Aubergine Boats ( Meat Stuffing With Gruyere and Cognac)
- 2 aubergines
- 200 g minced beef
- 2 onions, chopped finely
- 100 g gruyere
- 30 g flour
- 1 lemon
- 300 ml milk
- 4 tablespoons chopped tomatoes
- 1 egg
- nutmeg
- 1 tablespoon chopped fennel
- 1 tablespoon chopped parsley
- 1 tablespoon cognac
- olive oil
- 30 g butter
- salt and pepper
- Cut the aubergines in half lenghtwise.
- Score the flesh and cook in a frying pan with 3 tbsp oil, flesh side down for 5-6 minutes.
- Cool then dig out the centre taking care not to break the skin.
- Take the flesh and chop into small chunks.
- saute the onions in 2 tbsp oil, when soft add the meat and after 4 minutes add the tomatoes, aubergine flesh and cognac.
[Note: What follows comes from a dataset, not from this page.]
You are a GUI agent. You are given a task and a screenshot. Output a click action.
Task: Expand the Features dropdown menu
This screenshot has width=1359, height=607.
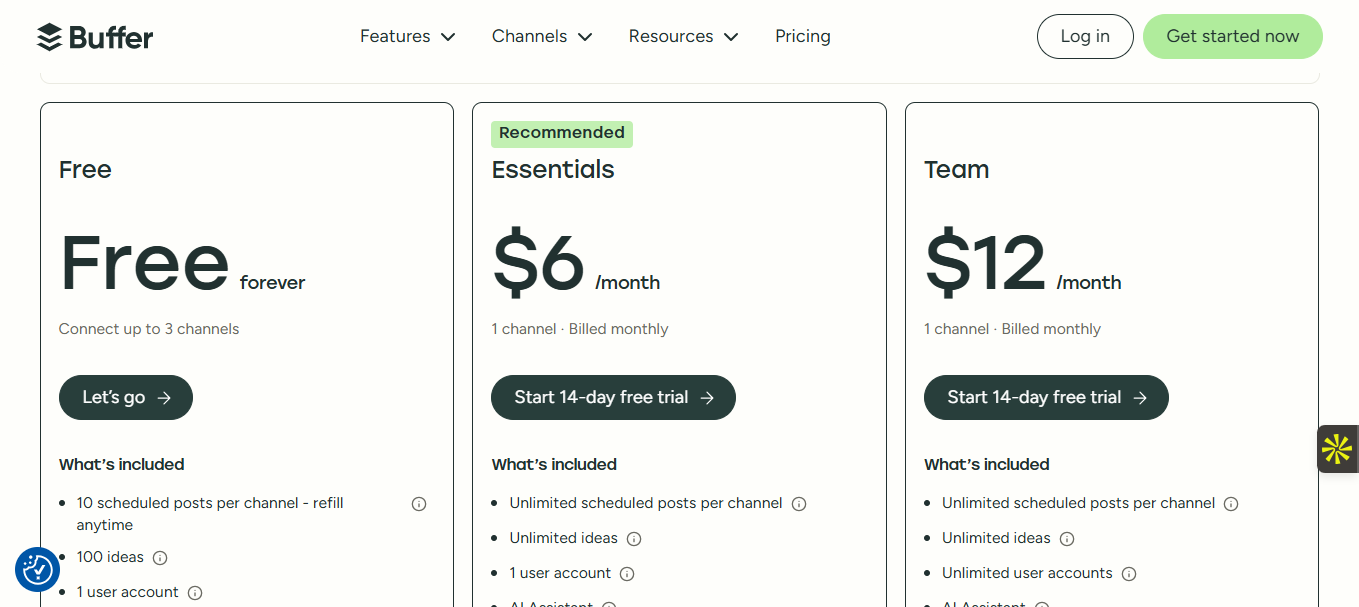pos(407,37)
- Season and cook for 3 minutes.
- Ad the herbs.
- In a small pan cook the butter together with the flour for a minute, then add the warmed milk and with the help of a whisk cook for 4 minutes to make a bechamel sauce.
- Set aside and add half the gruyere to the bechamel as well as the juice of half a lemon.
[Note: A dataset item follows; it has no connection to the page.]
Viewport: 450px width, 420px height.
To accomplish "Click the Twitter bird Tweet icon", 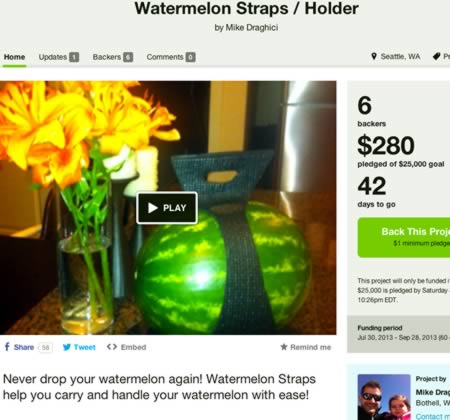I will (67, 347).
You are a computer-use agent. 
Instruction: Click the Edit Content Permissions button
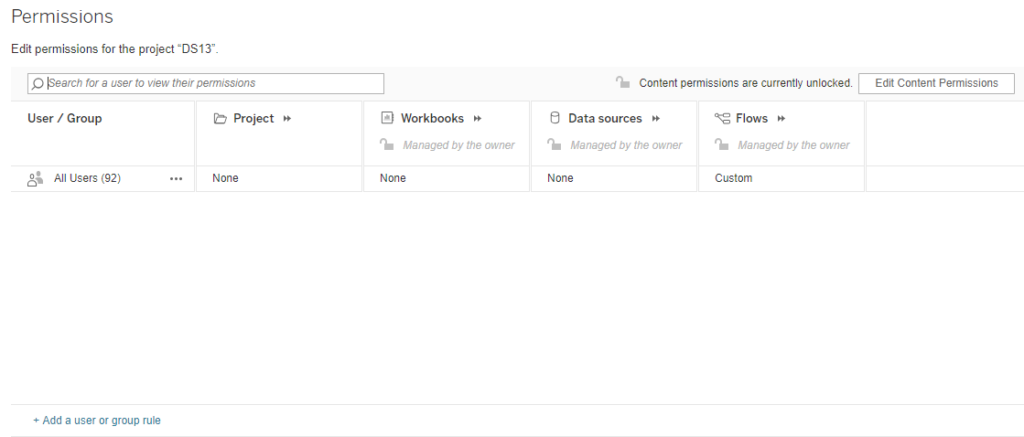tap(936, 83)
- Season with salt and pepper and a pinch of nutmeg.
- When it cools to just warm add the egg and mix.
- Fill the aubergine boat, alternating with layers of meat and bechamel, then finishing with a good sprinkling of grated gruyere.
- Bake in a preheated oven at 220C.
aubergines, beef, onions, gruyere, flour, lemon, milk, tomatoes, egg, nutmeg, fennel, parsley, cognac, olive oil, butter, salt
Taken from www.food.com/recipe/aubergine-boats-meat-stuffing-with-gruyere-and-cognac-371453 (may not work)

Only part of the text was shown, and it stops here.